Malvern College First World War Casualty

Captain Alfred George Hayman MC

Photo of Alfred George Hayman
House and time at Malvern: No 8, 1898 - 1901.

Regiment: Welch Regt.
Died: 09 September 1916 aged 32 in France. Killed in action at High Wood.
Battle: Battle of the Somme. Cemetery: Caterpillar Valley Longueval XII C 9

Son of Alfred and Ellen Dorothy Hayman, of Great Elm, Frome; husband of Marjorie Hayman, of Cromarty, Elmsleigh Rd., Weston-super-Mare. b. 1884.
Modern IV—II. House XI Football.
4th Batt. Welch Regt.; retired 1911.
Rancher in Canada.
Great War, Private Canadian Mounted Rifles 1914; Captain 3rd Batt. Welch Regt.
"A" Coy. 2nd Bn. Welsh Regiment.

'After resigning his commission he married, and went to Canada to take up farming He was doing very well there when war broke out, and he joined the Canadian Mounted Rifles and returned to England. Upon his return he re-joined his old Regiment, was made Captain last December, and left for the front (France) early this year. He went through a great deal of very hard fighting, in which he showed conspicuous bravery (as those who knew him here felt sure he would); while his good nature made him very popular both with officers and men. He was wounded early in July, but was soon at the front again, and was killed while leading his Company into the front line on Sept. 9th.' (Malvernian, Nov 1916).

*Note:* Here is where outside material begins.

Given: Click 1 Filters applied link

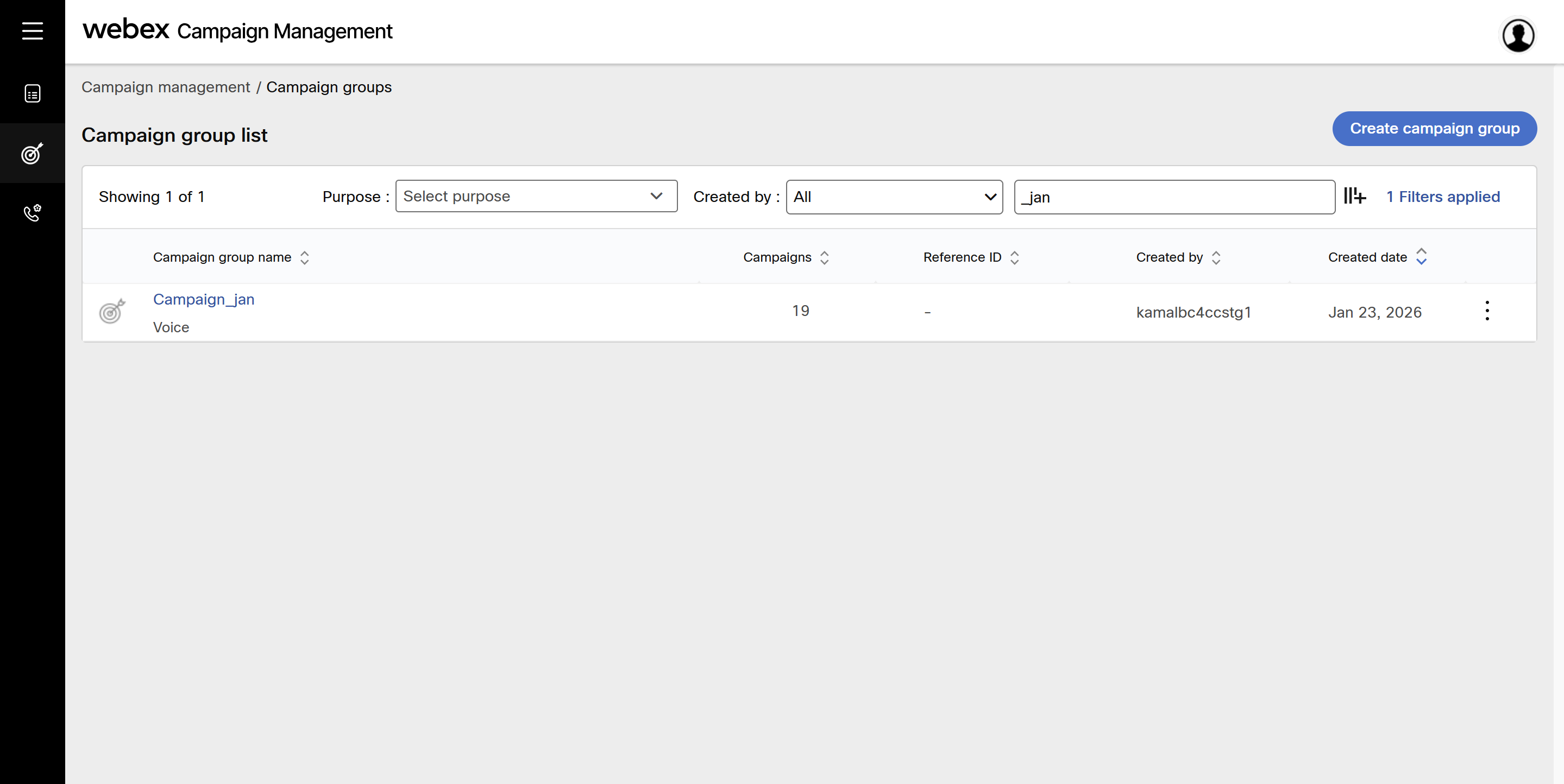Looking at the screenshot, I should tap(1442, 197).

De Ruvigny Roll of Honour:
He was killed in action while leading his company at High Wood. He was awarded the Military Cross "For keeping his men together a whole week in the front line under terrific shell fire. Although wounded the first day, he refused to allow himself to be sent back, and was buried three times. He acted with great gallantry and set his men a splendid example.” The Brigadier-General of the 1st Division wrote "He was certainly one of the best company commanders in the brigade, and had done most excellent work only last month, where his energy and fearlessness were most conspicuously shown. He is a real loss to us,” and his Commanding Officer: “I thought you would like to know how much I valued him, and how highly I thought of his abilities as a soldier.” A brother officer also wrote: "It may be a great consolation to you to know that he was beloved by the officers and men of my battalion. I have known him for the past twelve years. I had the very highest opinion of him.” and another: “I look back on all my friends who have gone, and above all stands one — a little higher, a little nobler, a little finer than all the rest — your husband."